The functional neuroimaging studies suggest that in BD dysregulation of mood is caused by the disturbed prefrontal modulation of subcortical and medial temporal structures within the anterior limbic network. Elevated activity and volume loss of hippocampus, orbital frontal and ventral prefrontal cortex and hypometabolism of dorsal prefrontal cortex as well as bidirectional metabolic changes of anterior cingulate were described in BD [6769]. Results of other researchers also suggested similar dysfunctions in brain connectivity in unipolar depression [70, 71].
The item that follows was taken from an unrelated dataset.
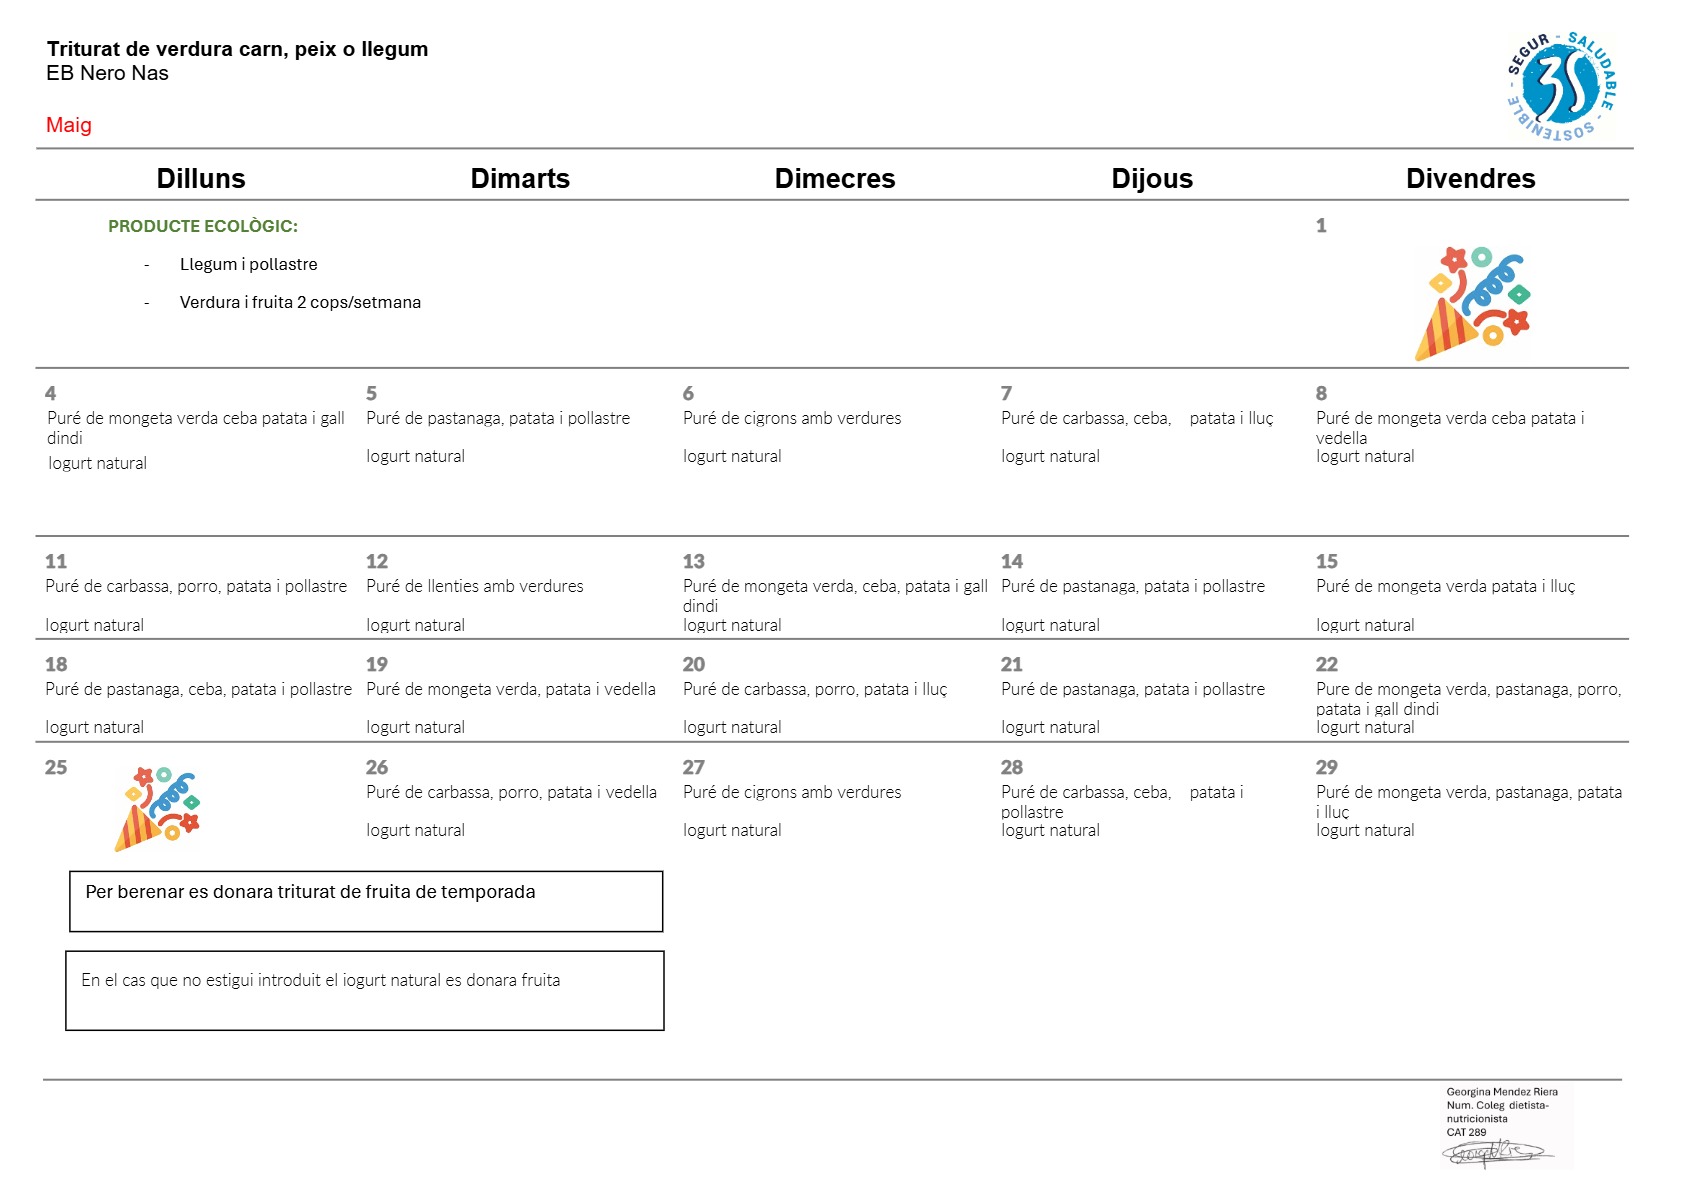Select the Dimecres column header
Viewport: 1683px width, 1190px height.
(x=835, y=178)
Effort of trying to develop a reliable biomarker to predict treatment response resulted in “cordance” studies [34]. In unipolar depression, one of the best-documented brain functional biomarkers predicting a response to an antidepressant is the decrease in quantitative EEG (QEEG) prefrontal cordance in theta frequency band [7274]. Furthermore, in another study it was described that the decrease in cordance value associated with a switch to mania [75].
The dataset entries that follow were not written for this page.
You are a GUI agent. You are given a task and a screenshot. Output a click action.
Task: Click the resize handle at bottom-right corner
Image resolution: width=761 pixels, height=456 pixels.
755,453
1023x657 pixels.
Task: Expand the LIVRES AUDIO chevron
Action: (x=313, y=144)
Numerous former EEG studies have attempted to evaluate the distinct features of BD and UD as compared to other clinical and non-clinical populations. One well-replicated finding in UD is that, compared to healthy subjects, an inter-hemispheric frontal alpha asymmetry has been found due to an increased left frontal alpha power as it is well-known indicator of idling activity on that side [76]. Decreased alpha and increased theta power in the frontocentral regions are the most common findings in BD patients [77, 78]. A recent study reported that deficient left hemisphere alpha power in BD and decreased inter-hemispheric theta coherence in UD could discriminate these two groups. That study also underlined that BD patients, as compared to UD, exhibited greater central–temporal theta and parietal–temporal alpha and theta coherence [79]. So we used only theta and alpha activity data and removed delta and beta activity data in this study (green text will be removed).

Unfortunately, despite intensive research in the field, findings in cerebral metabolic studies of BD are controversial. When compared to unipolar depression, cerebral metabolic changes observed in bipolar disorder were suggested to be more associated with dysregulation of the dorsolateral prefrontal circuit [69] and the anterior cingulate [80]. In a study it was suggested that disrupted baseline metabolic status is reversed by effective treatment [81], but there is also some evidence of a persistence of metabolic abnormalities in euthymic patients [82].
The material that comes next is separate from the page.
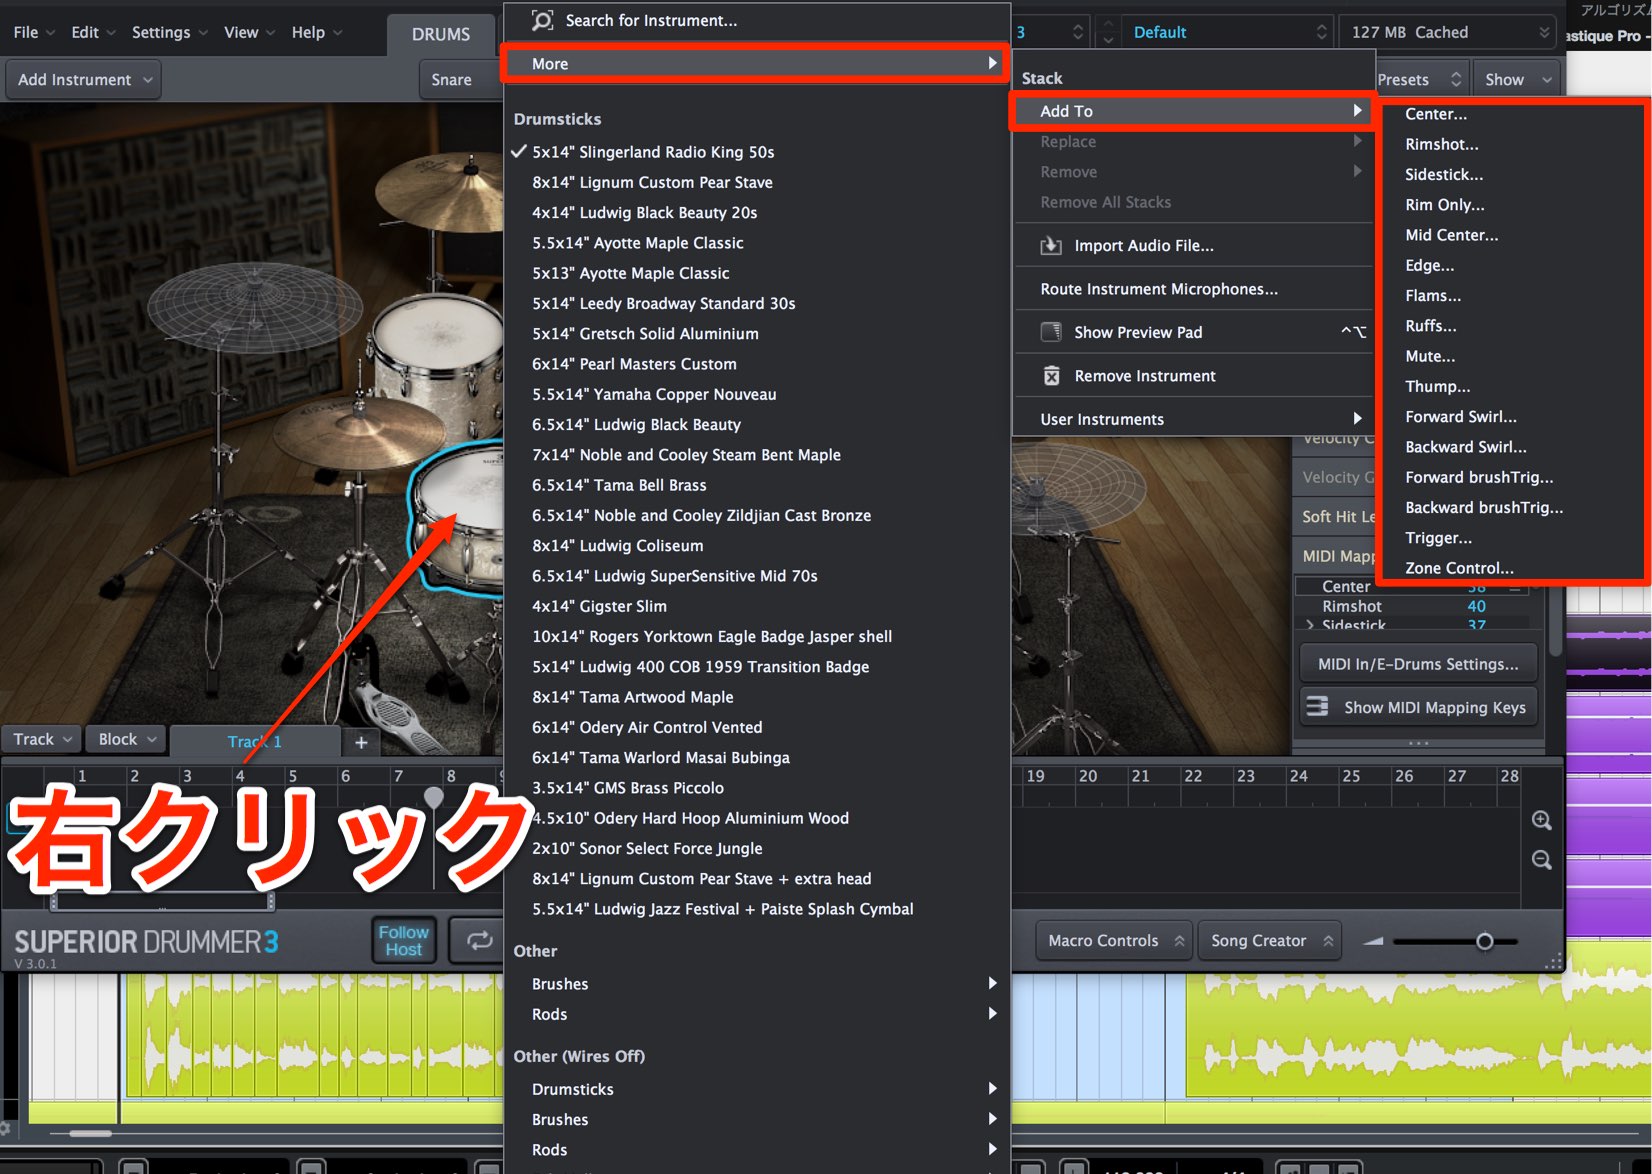
Task: Click the Search for Instrument magnifier icon
Action: [542, 20]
Finally, the results demonstrate that EEG cordance values have potential to discriminate between UD and BD. The loss of temporal synchronization in the frontal interhemispheric and right-sided frontolimbic neuronal networks suggested to be the unique features that distinguish between BD and UD in previous research [79]. In this context, the paper puts forward a study using two-step hybridized methodology: PSO algorithm for feature selection process and ANN for training process. The noteworthy performance of ANN–PSO approach stated that it is possible to discriminate 31 bipolar and 58 unipolar subjects using selected features from alpha and theta frequency bands with 89.89 % overall classification accuracy.

Our findings support the potential utility of the proposed methodology to be used as a clinical tool in classifying UD and BD subjects. Functional neuroimaging methods provide information about differences in the neural processes associated with unipolar versus bipolar depression. Further studies are warranted to replicate this result in order to lead to the development of clinically useful diagnostic methodologies.